* _Your assignment_
Do any lines in the data below contain "agent"? If so, copy every one of them.

● ● ● ● ●

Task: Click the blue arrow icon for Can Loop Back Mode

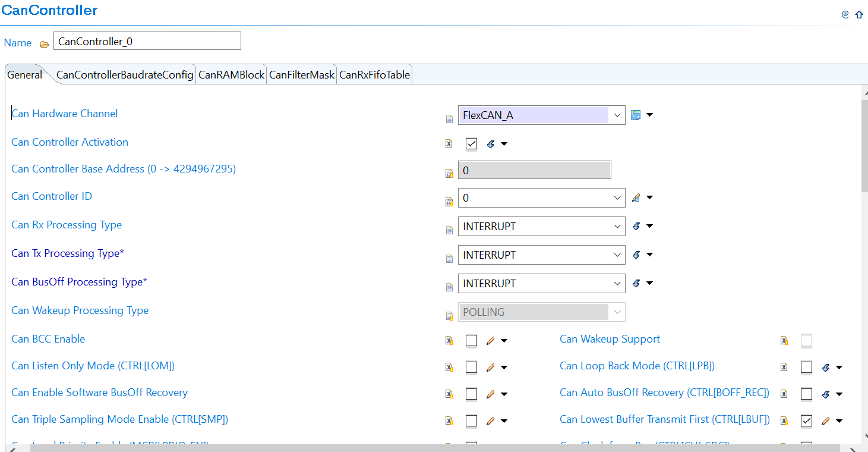Action: click(825, 368)
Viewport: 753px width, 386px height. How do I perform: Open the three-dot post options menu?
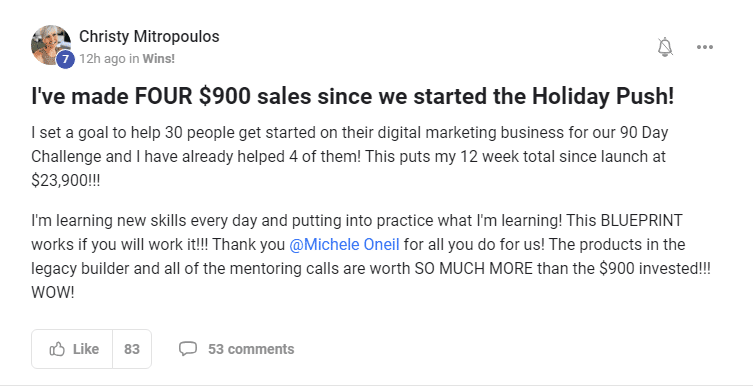[704, 47]
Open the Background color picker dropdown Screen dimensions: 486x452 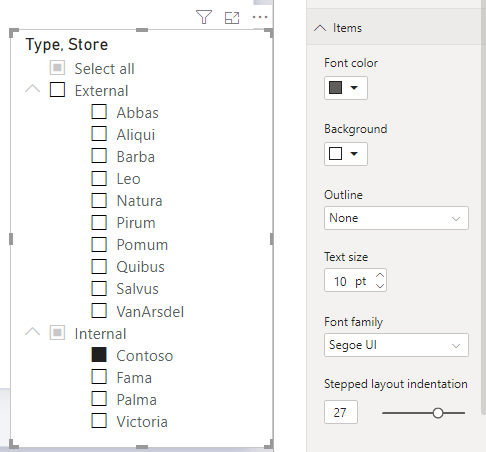pyautogui.click(x=346, y=154)
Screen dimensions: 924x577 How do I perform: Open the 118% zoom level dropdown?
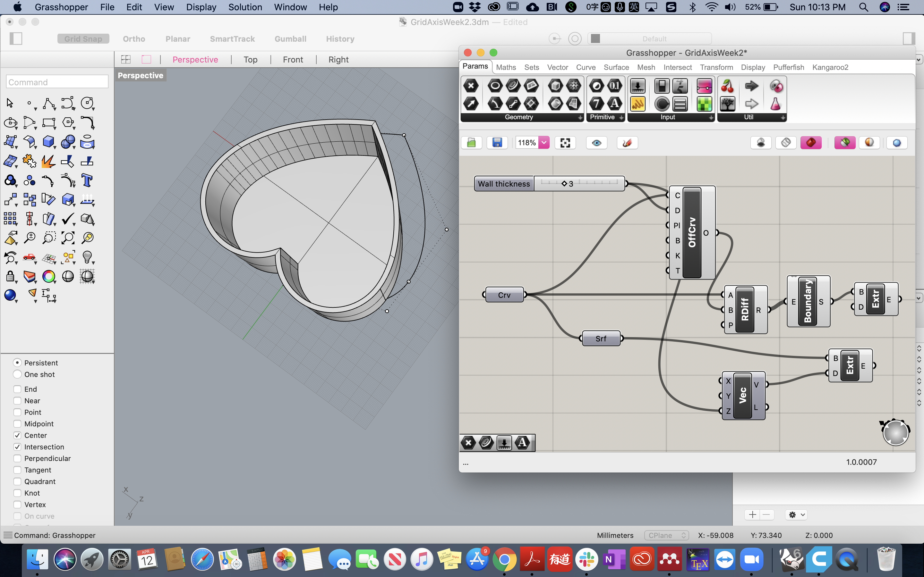point(544,143)
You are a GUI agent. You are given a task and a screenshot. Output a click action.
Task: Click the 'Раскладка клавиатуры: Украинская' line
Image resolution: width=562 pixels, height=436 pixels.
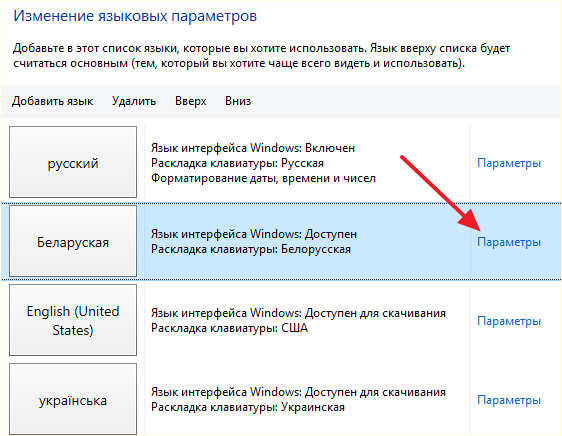tap(248, 407)
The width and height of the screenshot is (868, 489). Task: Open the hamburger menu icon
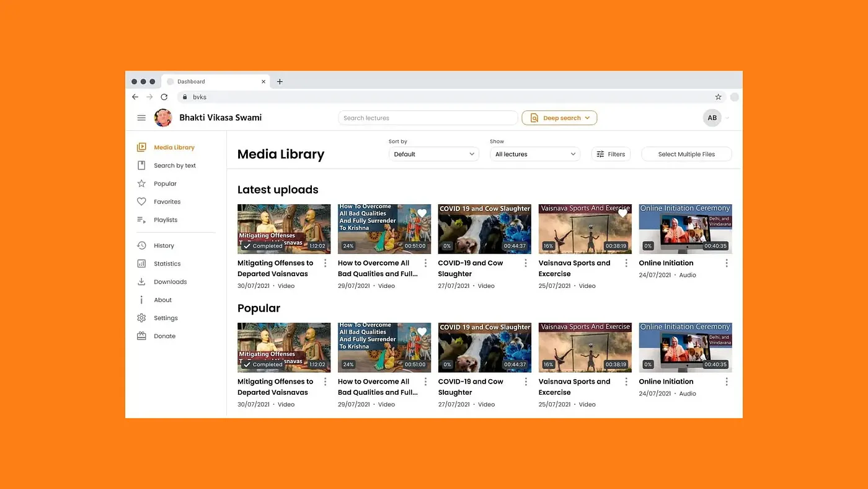141,118
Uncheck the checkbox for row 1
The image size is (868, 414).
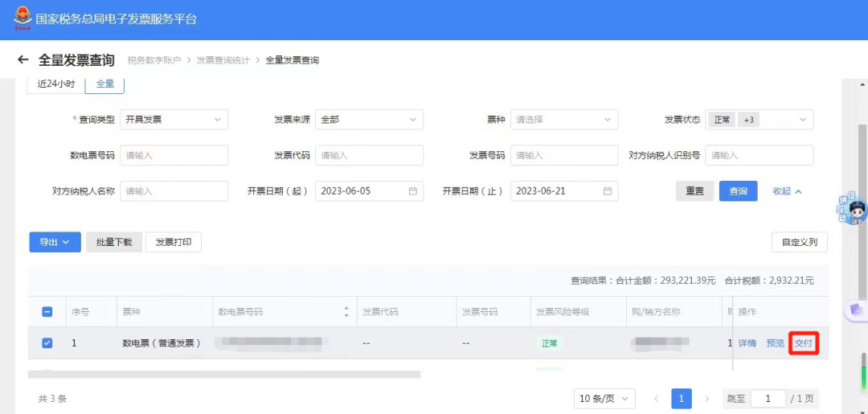(47, 343)
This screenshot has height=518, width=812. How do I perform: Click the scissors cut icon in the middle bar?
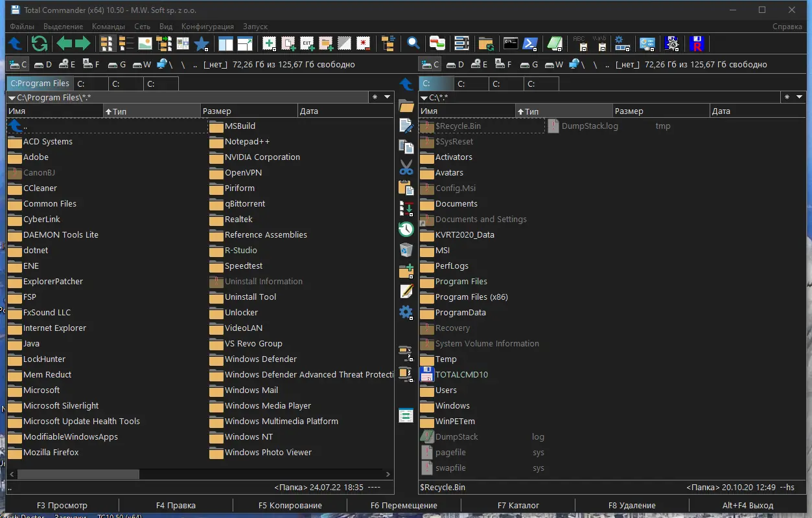(406, 168)
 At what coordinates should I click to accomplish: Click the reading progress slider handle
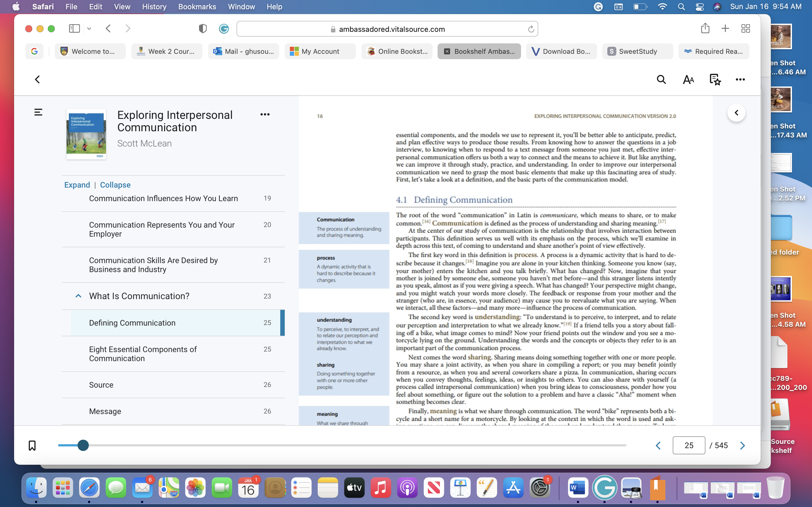click(83, 445)
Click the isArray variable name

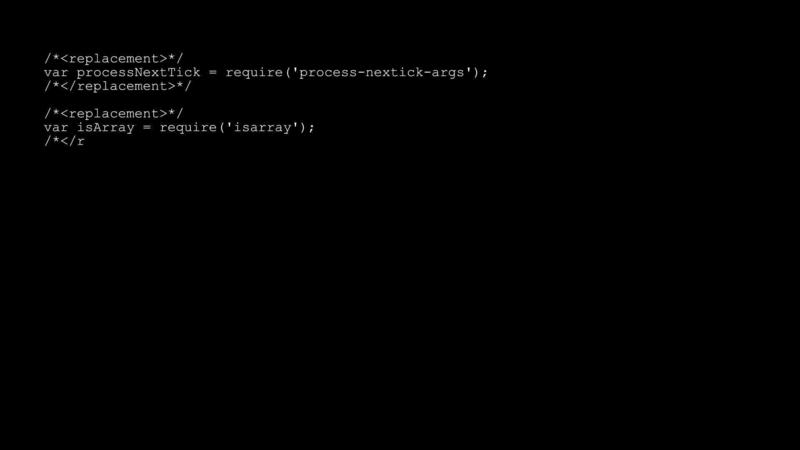click(x=106, y=128)
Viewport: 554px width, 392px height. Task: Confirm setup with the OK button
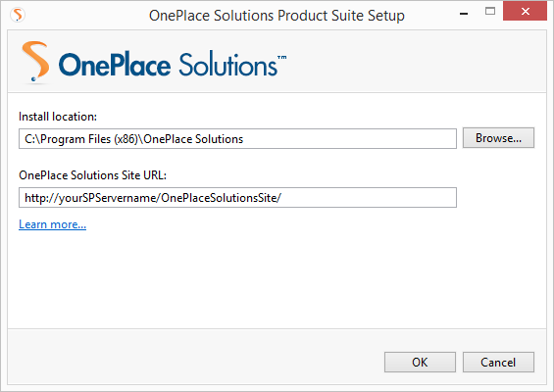(x=420, y=362)
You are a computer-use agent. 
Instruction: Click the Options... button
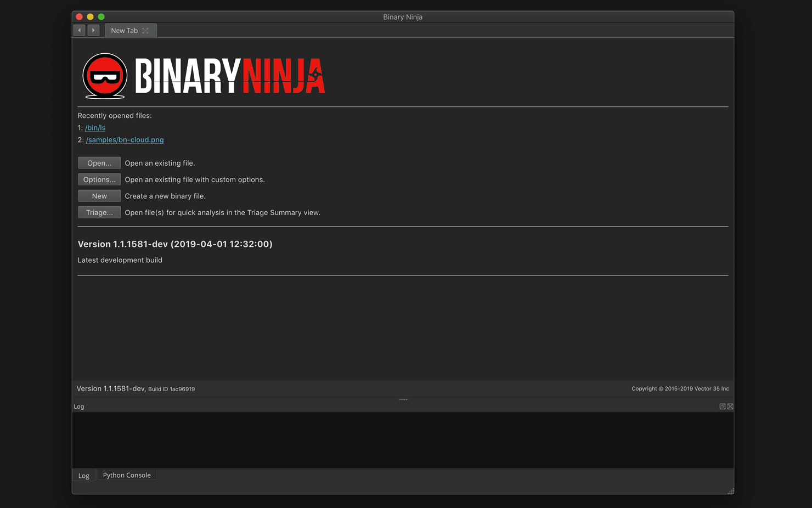tap(99, 179)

● ● ● ● ●

* _Answer box_
You are a GUI agent. You are given a task and a screenshot. Output a click action.
You are a computer-use agent. 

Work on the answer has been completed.